S.F. Police Chief Greg Suhr (photo: Carlos Avila Gonzalez, San Francisco Chronicle)
Seven San Francisco police officers are facing termination for recently revealed racist and homophobic texts they sent in 2011 and 2012. An eighth has already resigned.
Police Chief Greg Suhr said last week that he had suspended a captain, a sergeant and six other officers and recommended the Police Commission fire them. He also cited six others for slightly less egregious behavior.
The text messages came to light last month when federal prosecutors filed a motion to keep former S.F. police Sergeant Ian Furminger in custody after his conviction in a department scandal that is still unfolding. He and another officer were convicted of taking money from the homes of drug dealers during arrests. Six officers were indicted in February 2014 for similar activities.
The motion documented Furminger’s “virulent” racism in messages to other officers. According to the San Francisco Chronicle, the officer messaged about concern that the black husband of his ex-wife’s friend would come to his house. The officer messaged back, “Get ur pocket gun. Keep it available in case the monkey returns to his roots. Its (sic) not against the law to put an animal down.”
“Well said!” Furminger reportedly replied. “You may have to kill the half-breeds too,’’ the unnamed officer replied. The messages slurred gays, African-Americans, Filipinos and Mexicans with equal zeal.
The district attorney’s office is reviewing files involving the officers accused of racial bias going back 10 years. Public defender Jeff Adachi told the New York Times that could involve more than 1,000 cases.
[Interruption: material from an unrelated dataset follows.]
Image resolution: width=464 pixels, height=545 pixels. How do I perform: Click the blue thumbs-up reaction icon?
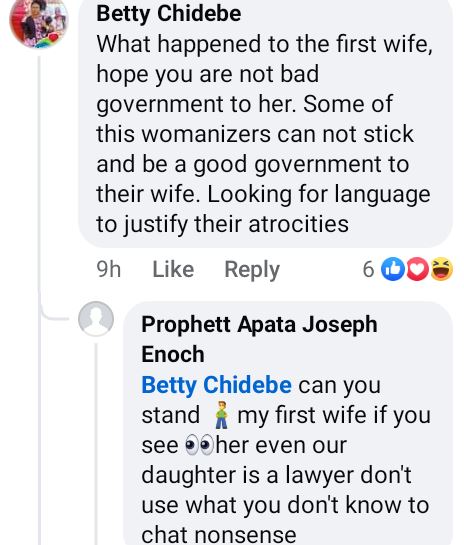click(393, 269)
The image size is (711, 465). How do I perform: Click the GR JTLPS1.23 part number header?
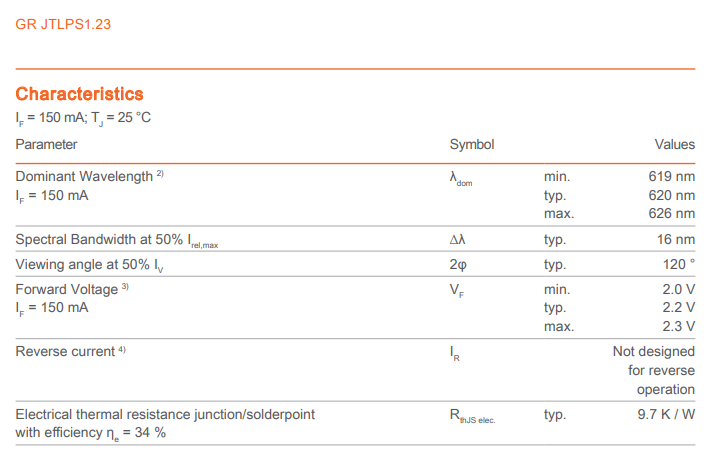(x=63, y=24)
Defenders of the officers said the messages were not indicative of how they truly felt, but were instead idle chit-chat and a way of blowing off steam. Adachi disagreed. “The characterization of these hateful statements as innocent banter is dead wrong,” he said. “This casual dehumanization leads to real-life suffering and injustice. It foments a toxic environment in which citizens fear and distrust the police, brutality reigns, and good officers are less effective.”